Hago que duermo.


Martes. Plomizo. Está cargado el ambiente callejero con cierto tempo dominical. Es mi horario laboral, pero mi mente vaguea rechazando los quehaceres que me observan desde encima de la mesa; yo también los miro, burlona. Porque me produce un extremo placer que me esperen mientras yo me dedico a pulsar el teclado haciendo magia: cambiando la inmaculada blancura de mi pantalla por el acelerado y sinsentido sombreado de esta tormenta de ideas.

Hoy me siento especialmente juguetona. Veo por encima de las cosas, planeo unos centímetros más arriba, lo que me permite ver toda la pieza e incluso encuadrar la sombra que proyecta.

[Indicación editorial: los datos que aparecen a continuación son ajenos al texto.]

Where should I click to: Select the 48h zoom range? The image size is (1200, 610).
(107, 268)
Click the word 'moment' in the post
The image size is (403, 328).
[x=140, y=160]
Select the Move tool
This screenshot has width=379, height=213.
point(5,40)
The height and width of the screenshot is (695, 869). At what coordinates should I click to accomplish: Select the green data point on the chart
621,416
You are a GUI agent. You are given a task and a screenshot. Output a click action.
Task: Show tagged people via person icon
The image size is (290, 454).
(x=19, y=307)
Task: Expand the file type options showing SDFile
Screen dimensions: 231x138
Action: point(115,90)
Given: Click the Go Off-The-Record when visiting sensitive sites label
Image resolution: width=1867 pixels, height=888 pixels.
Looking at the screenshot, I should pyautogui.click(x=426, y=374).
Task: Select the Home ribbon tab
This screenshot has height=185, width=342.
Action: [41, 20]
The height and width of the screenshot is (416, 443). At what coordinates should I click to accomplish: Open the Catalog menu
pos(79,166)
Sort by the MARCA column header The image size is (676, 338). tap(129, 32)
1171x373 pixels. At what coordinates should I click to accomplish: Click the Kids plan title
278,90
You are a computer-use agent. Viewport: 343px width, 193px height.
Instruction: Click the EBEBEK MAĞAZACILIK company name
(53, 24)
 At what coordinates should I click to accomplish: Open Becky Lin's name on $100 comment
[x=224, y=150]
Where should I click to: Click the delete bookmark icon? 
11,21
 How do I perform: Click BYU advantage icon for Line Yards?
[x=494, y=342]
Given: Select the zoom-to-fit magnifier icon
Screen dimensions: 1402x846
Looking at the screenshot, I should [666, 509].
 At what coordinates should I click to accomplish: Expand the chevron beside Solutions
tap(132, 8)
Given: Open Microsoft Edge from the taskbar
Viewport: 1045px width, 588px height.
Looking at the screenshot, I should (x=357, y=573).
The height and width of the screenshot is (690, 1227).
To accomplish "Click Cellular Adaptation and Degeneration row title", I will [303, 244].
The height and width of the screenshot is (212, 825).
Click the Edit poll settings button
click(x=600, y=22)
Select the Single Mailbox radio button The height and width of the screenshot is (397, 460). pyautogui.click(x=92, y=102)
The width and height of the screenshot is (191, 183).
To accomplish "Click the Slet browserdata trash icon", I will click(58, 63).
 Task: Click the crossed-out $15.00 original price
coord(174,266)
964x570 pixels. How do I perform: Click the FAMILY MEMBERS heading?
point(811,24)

Aprovecho el ejercicio.

Viandantes. El señor corpulento, arremangado en este día más que fresco. Un mensajero manosea un mamotreto de papeles con el hastío propio de un octogenario de despacho. La chica bonita que fuma y que, siendo bonita, se regala a sí misma una imagen adecuada al peor espejismo imaginable.
Cada uno con sus cosas. Cada uno con sus sospechas, sus desdichas, sus quimeras, sus disimuladas faltas y sus íntimas pretensiones. Cuentas de un mismo collar eterno, infinito. Un, hasta el fin de los días, perenne lamento de insatisfacción.

Pero y, a pesar de todo, el día tiene su actividad, cada uno sabe estar donde le corresponde. Nadie tira la toalla y se mofa de su vida, haciéndola un corte de mangas. No. Celebremos esta absurda constancia porque nadie va a avalar nuestro desacuerdo. Porque estamos muertos de miedo. Porque nadie nos ha educado para romper filas, ni nos hemos parado a pensar que somos los protagonistas de la letra de una chirigota. Y porque es mucho más difícil darle un sentido a todo esto que poner el piloto automático.

Ante las naúseas, vuelvo a mis huérfanos quehaceres que me necesitan más que nada.